2. Adjust the TA and pH: Test the wine’s TA and pH. Ideally, adjust your wine to have a pH in the 3.4–3.65 range with a TA in the 6 g/L to 9 g/L range. Before making a final decision about any additions or adjustments, make sure to test and taste the wine. If changes are desired, we suggest doing a bench trial with a small sample of your wine before adjusting the entire batch. For a more in depth look at pH and TA adjustment, refer to Chapters 8 and 10.2 of the Guide to Red Winemaking.
3. Long-Term Storage Maintenance: During this time of the winemaking process, most winemakers will add oak (unless it was added during MLF) while maintaining a temperature at a constant 55–60°F. Furthermore, they will check the SO2 levels multiple times, and taste the wine every 2–4 months to monitor its evolution. Please note that every time you open your wine you will need to top-up after, to remove any head space. For a more in-depth look at aging/storage, refer to Chapter 8 of the Guide to Red Winemaking.
G. Clarifying & Bottling:
1. Pre-Bottle Preparation: At some point after a year or so, the wine will have rounded and acquired enough oak character to be considered finished. Take a final pH/TA and SO2 reading and taste the wine, and adjust accordingly. Furthermore, see if the wine’s clarity is satisfactory; if not, fining agents may be used, but they should be used at the lowest possible dosage needed to achieve the desired effect (we always recommend bench trials before fining the entire volume of wine). Overdosing often creates a loss of mouthfeel, aroma and/or flavor. Alternately, the wine can be filtered. Please note any fining or filtering procedure is a purely cosmetic decision. For a more in depth look at fining agents and filtration, refer to Chapter 9.1 of the Guide to Red Winemaking.

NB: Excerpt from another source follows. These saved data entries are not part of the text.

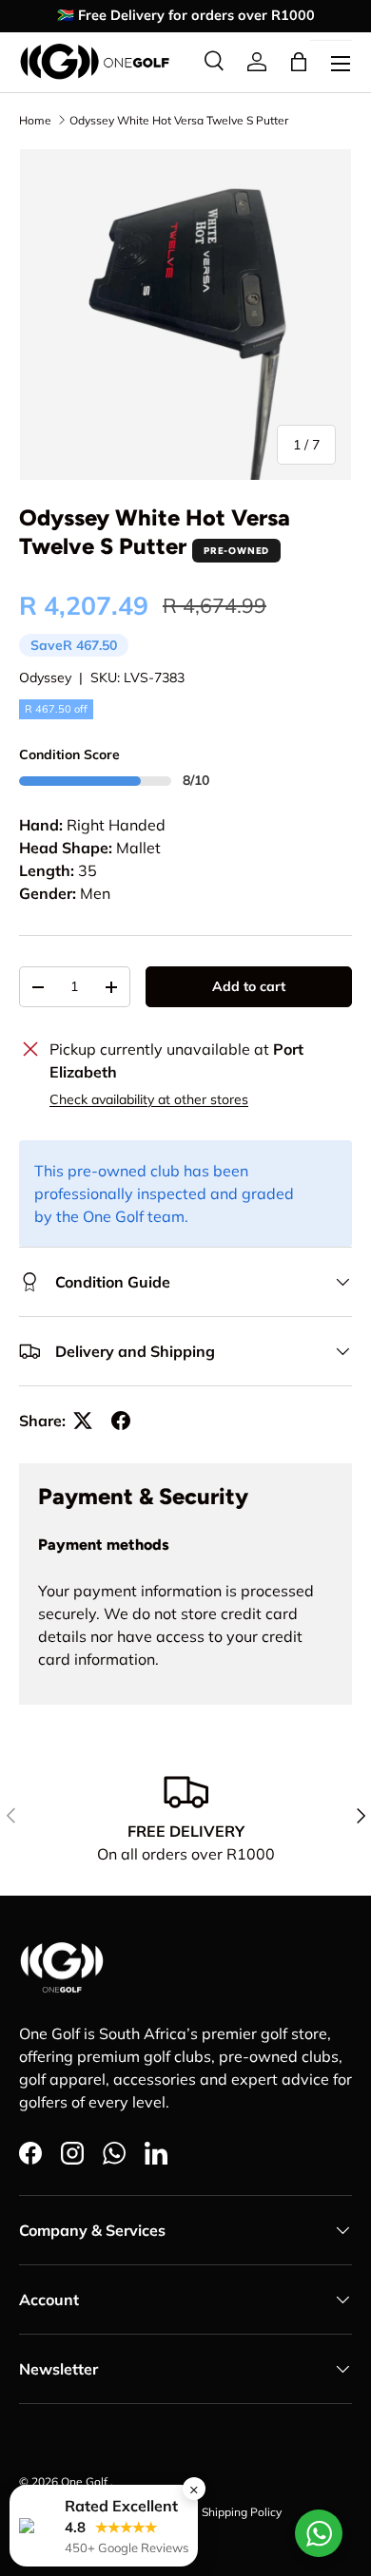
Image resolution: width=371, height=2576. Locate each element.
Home (35, 120)
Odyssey (45, 677)
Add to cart (248, 986)
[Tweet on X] (83, 1421)
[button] (299, 62)
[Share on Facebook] (121, 1421)
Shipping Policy (242, 2512)
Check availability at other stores (148, 1099)
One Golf (85, 2481)
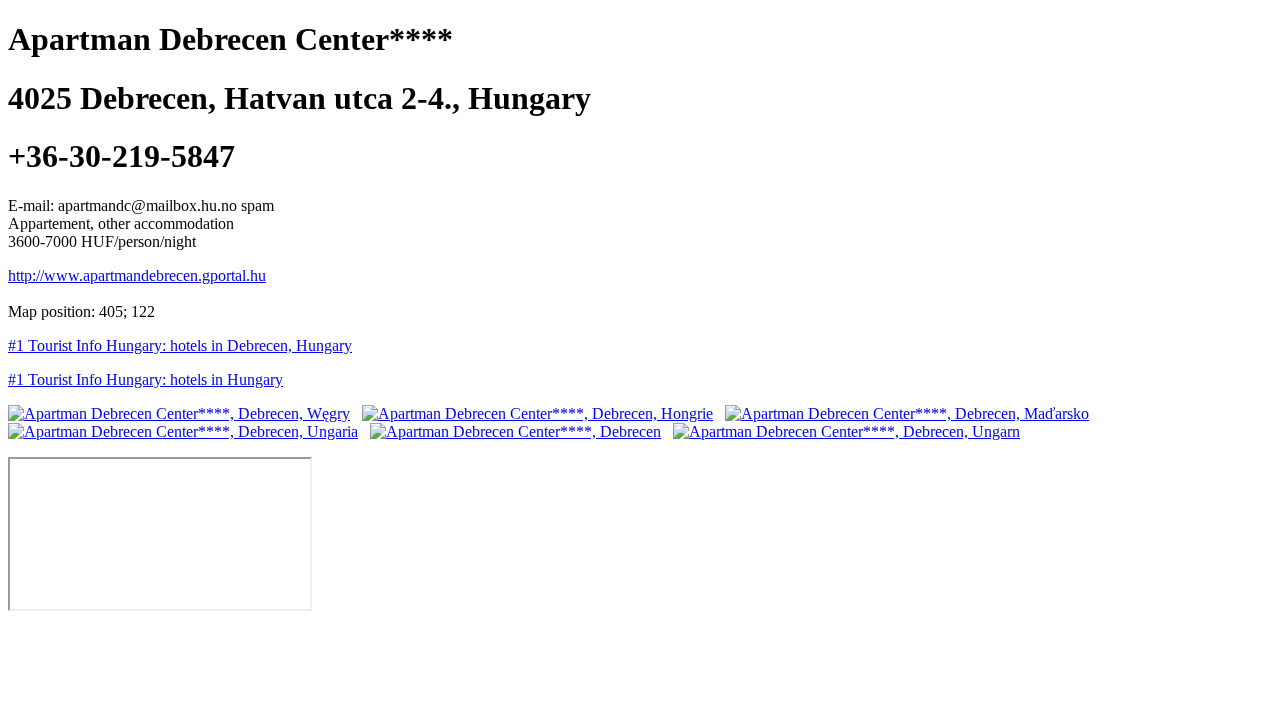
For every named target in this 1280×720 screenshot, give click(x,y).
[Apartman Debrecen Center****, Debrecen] (515, 431)
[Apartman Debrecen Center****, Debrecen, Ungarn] (846, 431)
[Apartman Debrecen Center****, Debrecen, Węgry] (179, 413)
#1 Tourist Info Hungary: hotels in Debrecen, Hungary (180, 345)
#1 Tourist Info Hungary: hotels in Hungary (145, 379)
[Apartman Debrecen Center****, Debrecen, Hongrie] (537, 413)
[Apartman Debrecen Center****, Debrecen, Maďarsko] (907, 413)
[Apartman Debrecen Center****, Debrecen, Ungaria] (183, 431)
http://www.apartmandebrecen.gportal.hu (137, 275)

2. Bottling the Wine: Bottling can be accomplished using a range of bottle fillers, all dependent on your volume of wine. Small winemakers may use a simple bottling bucket and bottle filler attachment; meanwhile, larger volumes of wine may require a single or multi-spout bottle filler. After bottling is complete, use a hand, floor or automated corker to seal the bottle. Make sure to select an appropriate cork for the amount of time the wine will be aged. For more information about the different methods of bottling, refer to Chapter 9.2 of the Guide to Red Winemaking.
3. Bottle Shock: After filling and corking your wine bottles, let them stand upright for three days to allow the corks to re-expand and then turn them onto their side. It will take about two months for the wine to get over the shock of the sulfite addition and bottling process, so you really should wait to try it. When you finally do taste the product of your labors, know that it is only going to get better as it ages!